- What this task involves -
Pull each line with the string "agent" from the entries.

- Given records -
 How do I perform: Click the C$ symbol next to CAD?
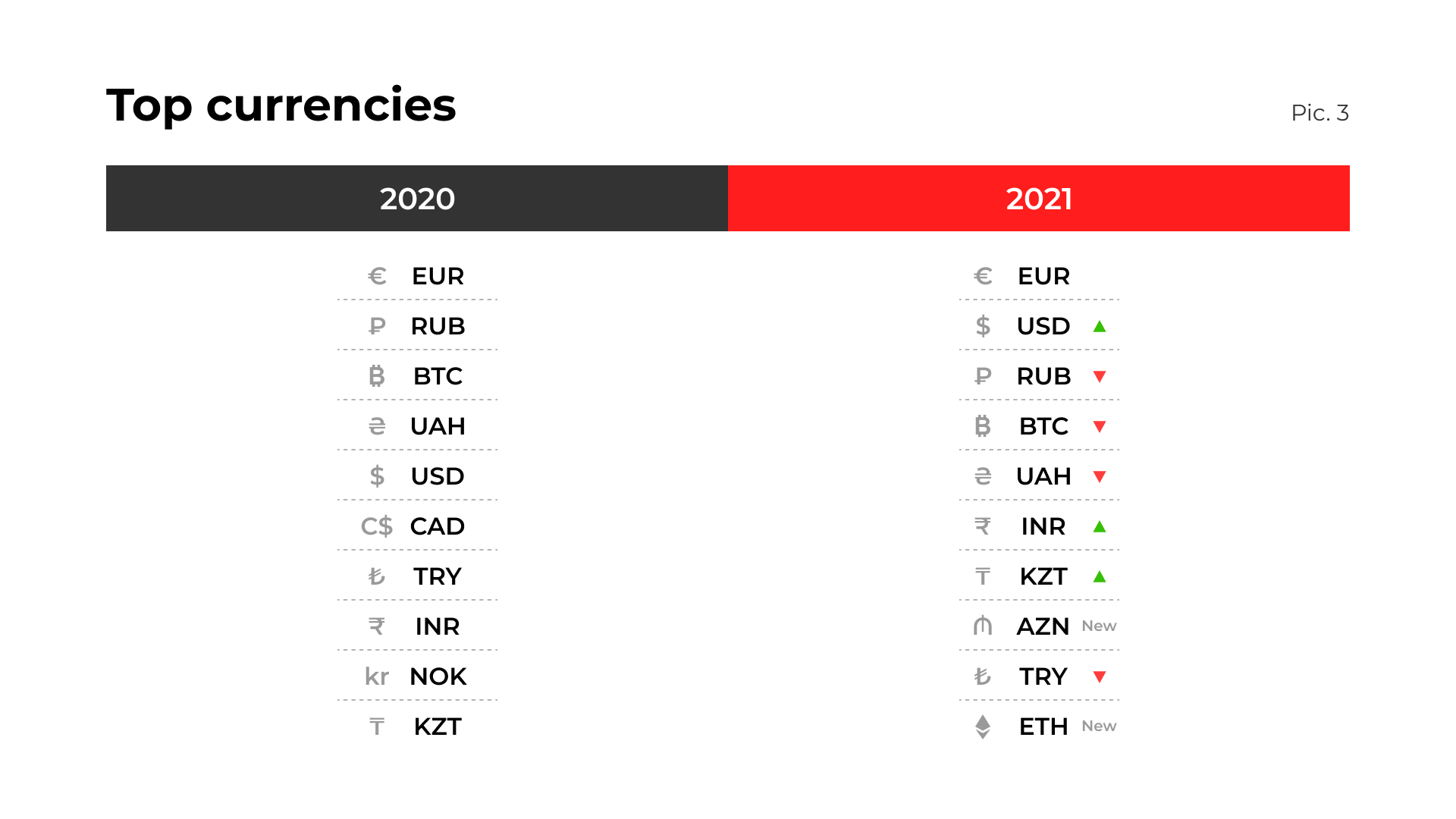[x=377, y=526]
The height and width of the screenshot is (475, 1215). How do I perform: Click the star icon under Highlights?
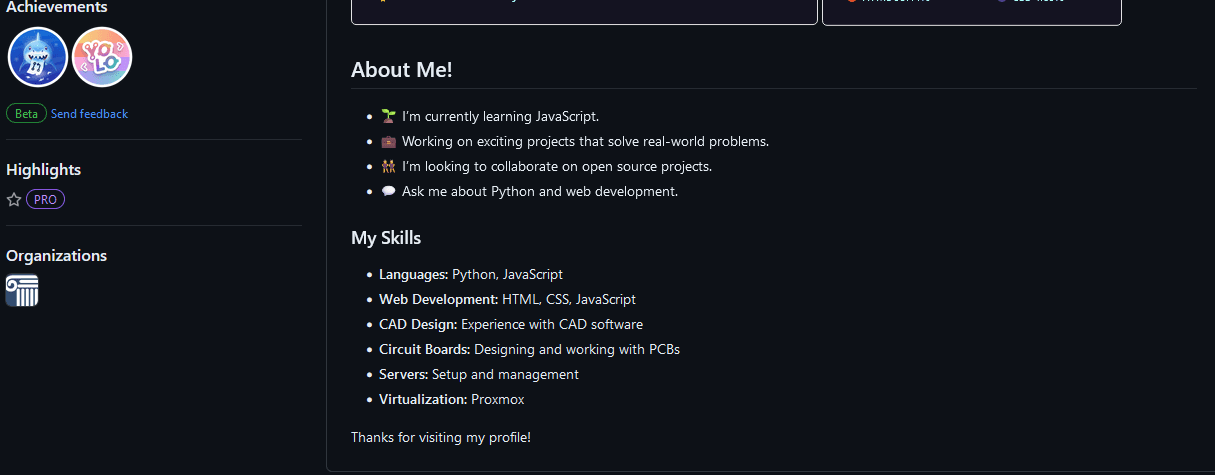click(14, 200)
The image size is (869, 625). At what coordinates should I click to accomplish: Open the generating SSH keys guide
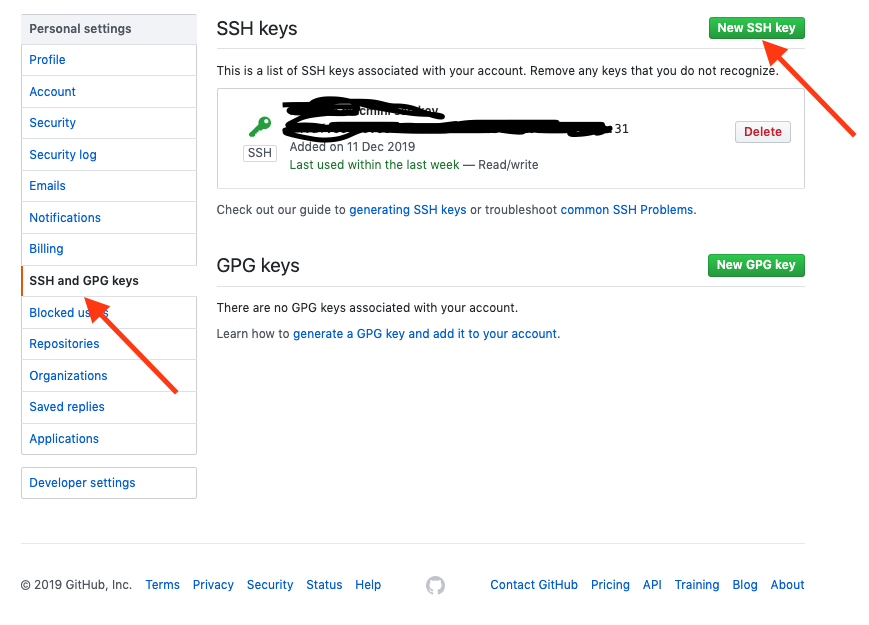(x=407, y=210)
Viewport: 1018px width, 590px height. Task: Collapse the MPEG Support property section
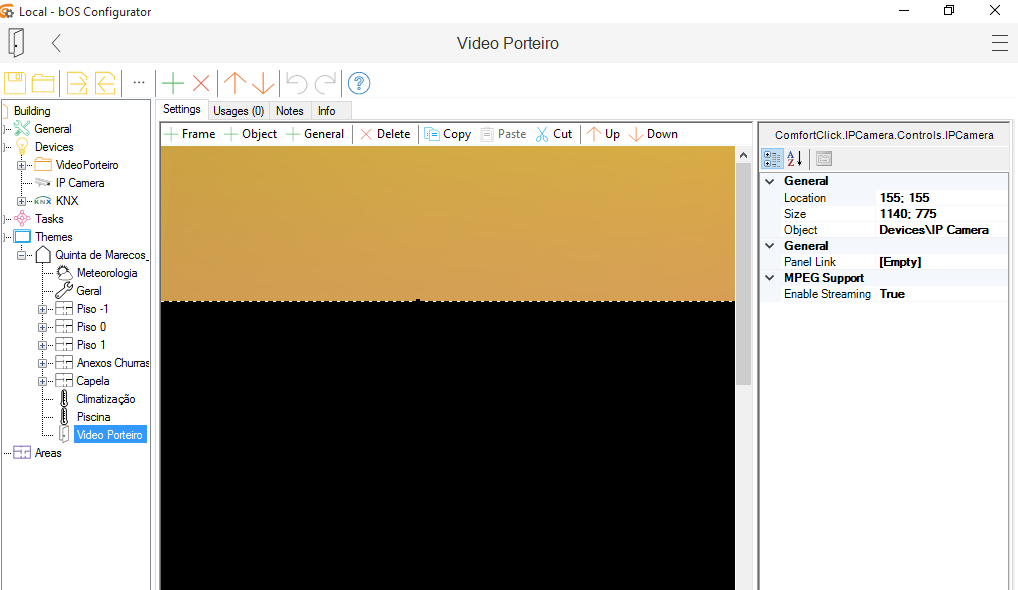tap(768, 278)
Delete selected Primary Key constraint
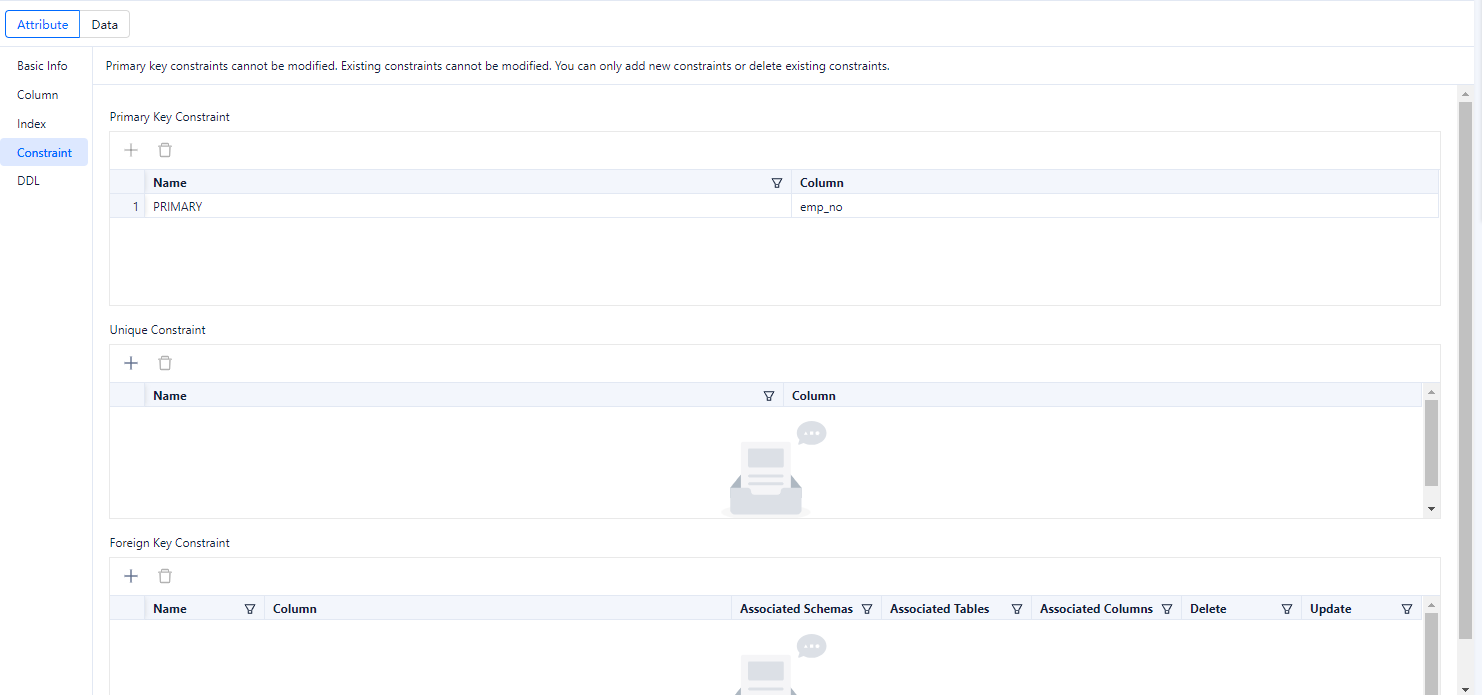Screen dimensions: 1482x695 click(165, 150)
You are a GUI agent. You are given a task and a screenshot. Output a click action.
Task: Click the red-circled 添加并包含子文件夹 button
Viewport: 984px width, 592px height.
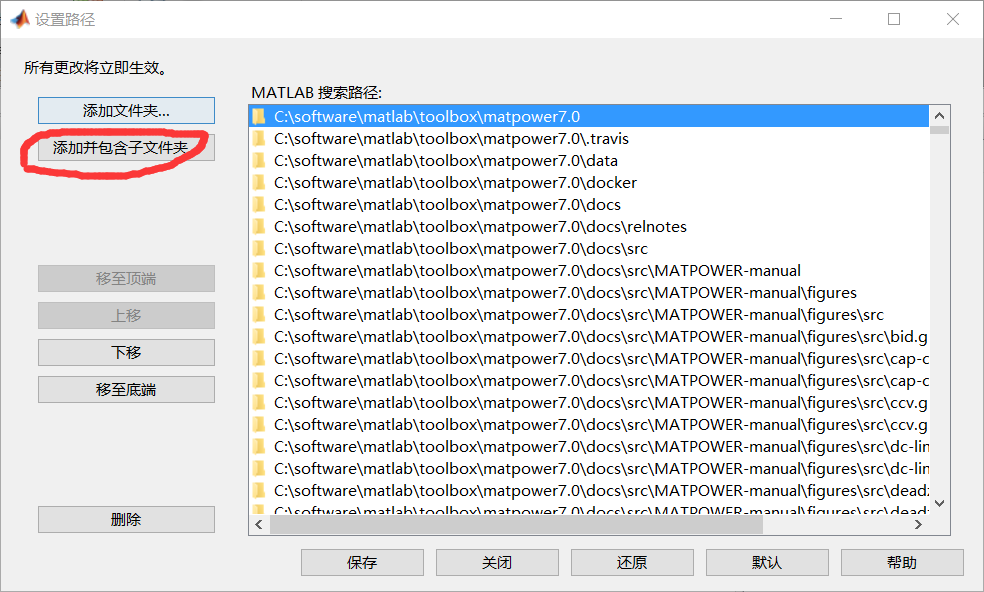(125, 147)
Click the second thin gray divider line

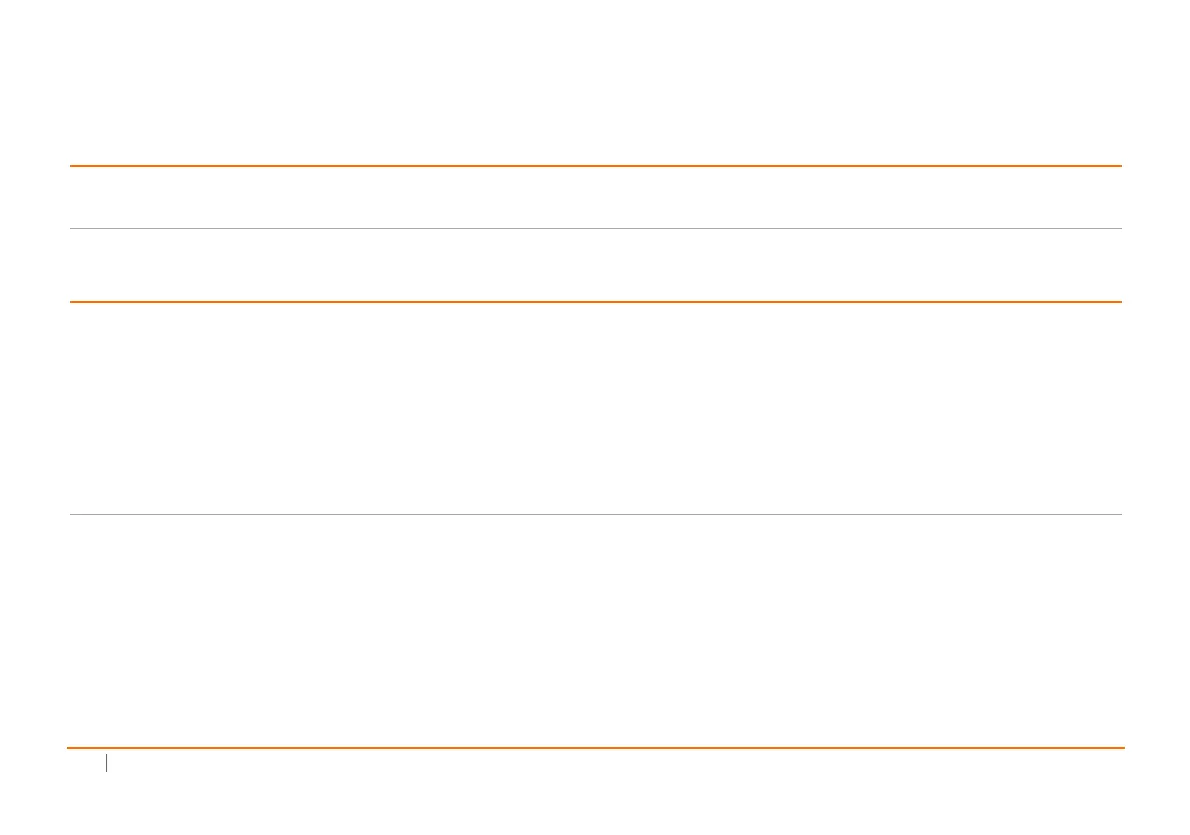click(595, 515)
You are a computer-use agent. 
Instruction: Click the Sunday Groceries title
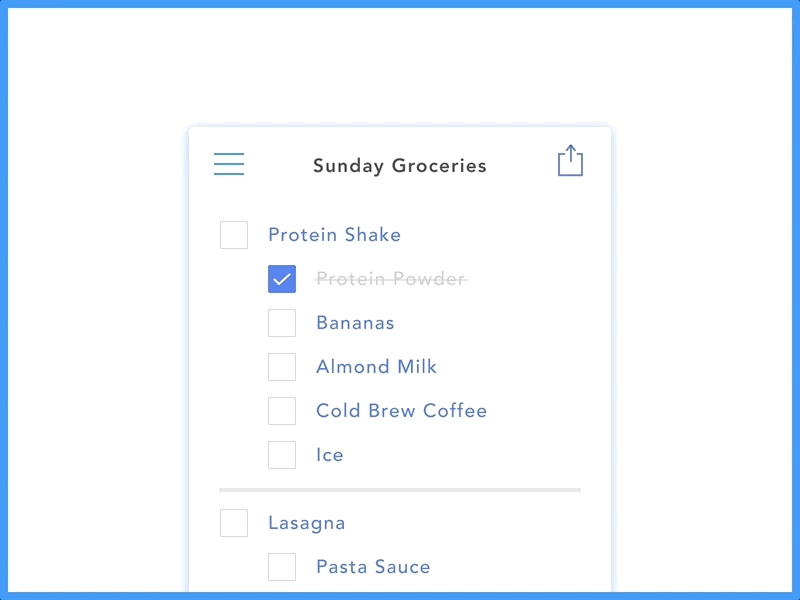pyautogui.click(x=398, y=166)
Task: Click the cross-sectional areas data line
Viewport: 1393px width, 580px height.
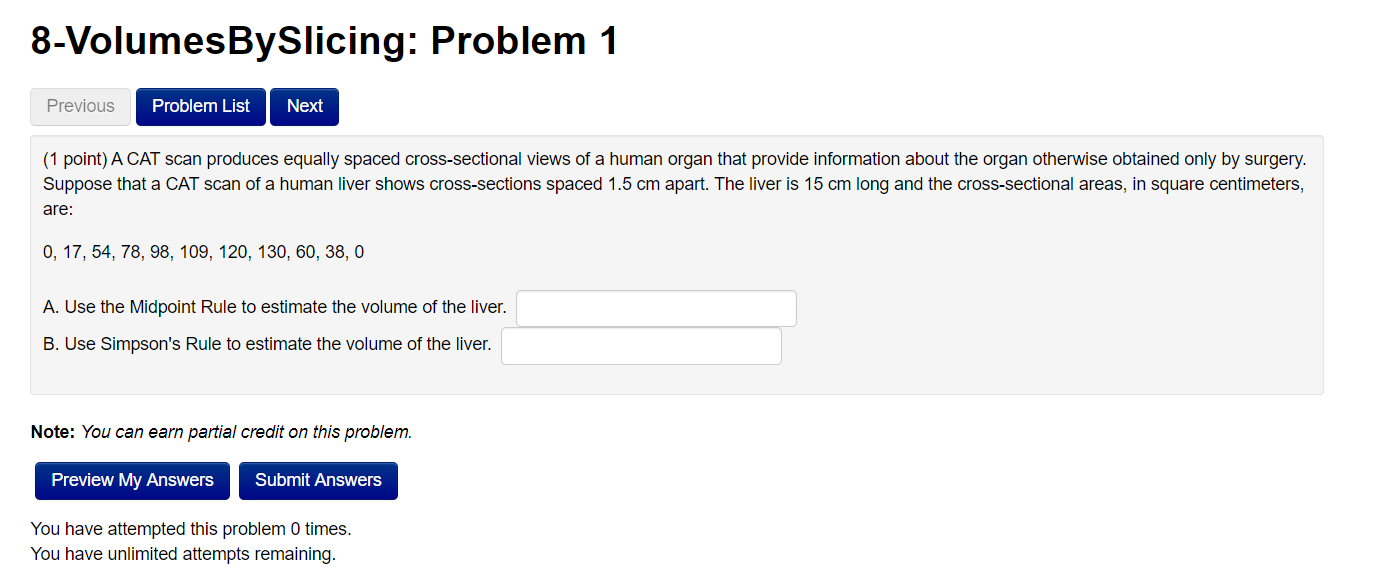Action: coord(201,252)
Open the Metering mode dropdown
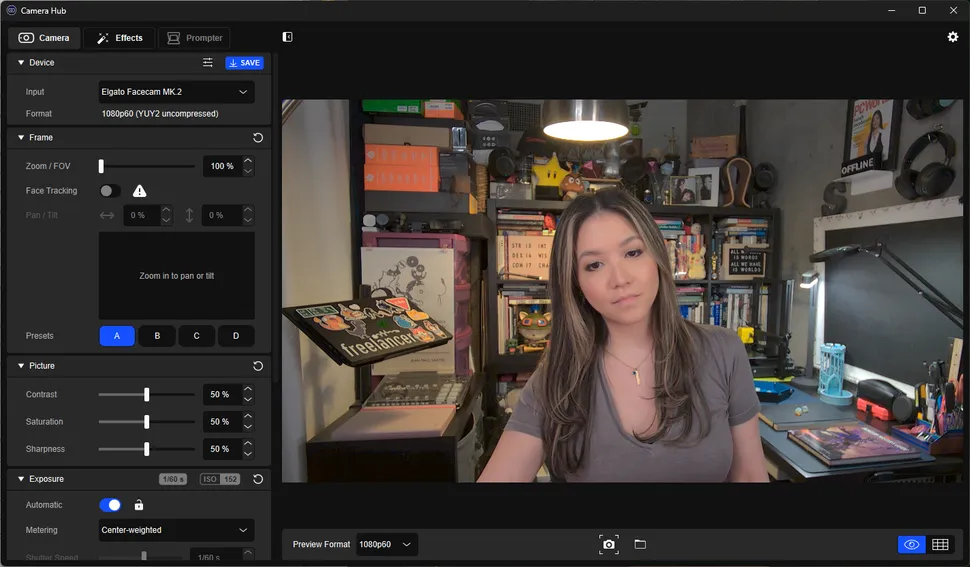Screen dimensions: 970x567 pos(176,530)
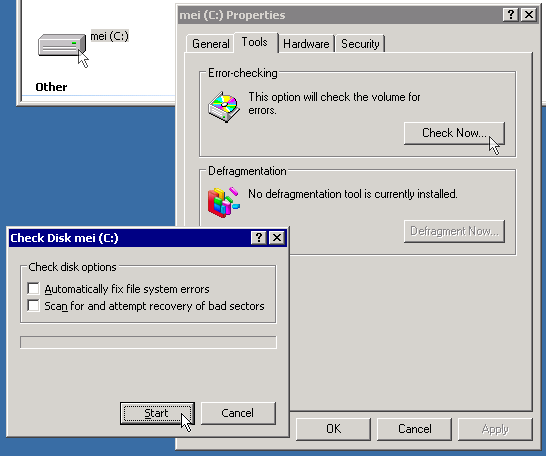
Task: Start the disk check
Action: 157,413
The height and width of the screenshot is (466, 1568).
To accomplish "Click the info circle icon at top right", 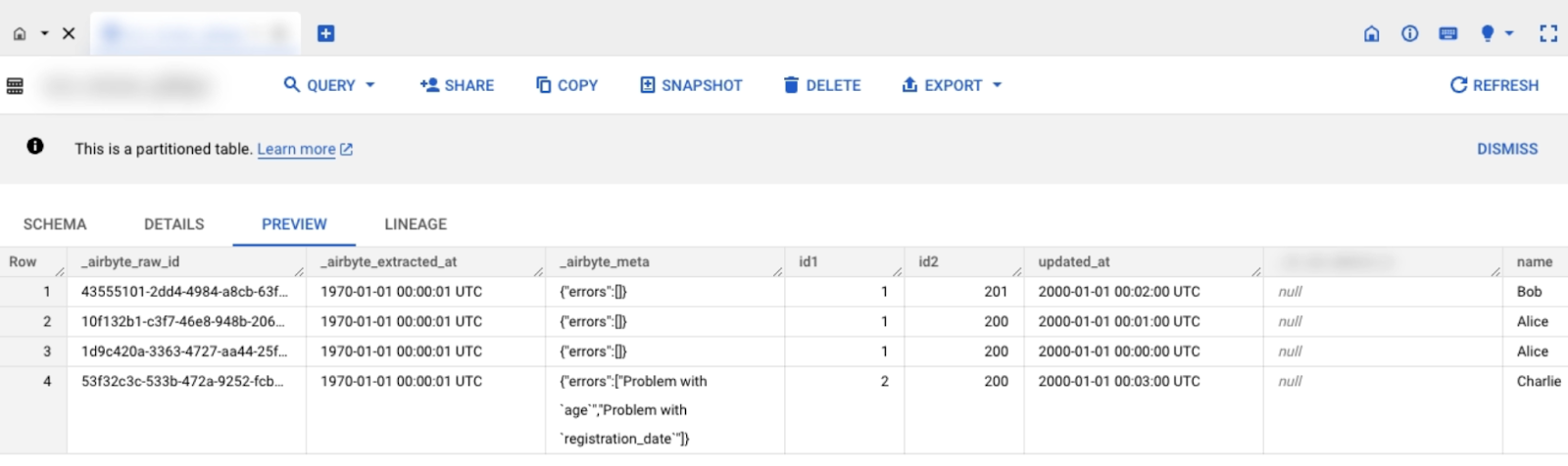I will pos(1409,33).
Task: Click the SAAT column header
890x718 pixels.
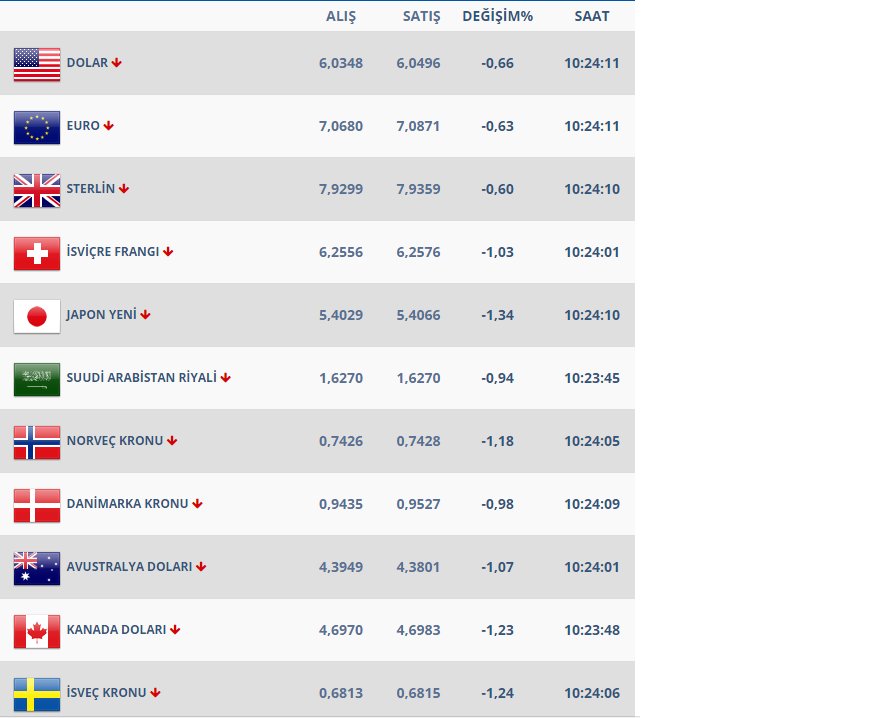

- Reply to the task -
You are a GUI agent. You are given a task and a screenshot. Output a click action.
You are a computer-use agent. 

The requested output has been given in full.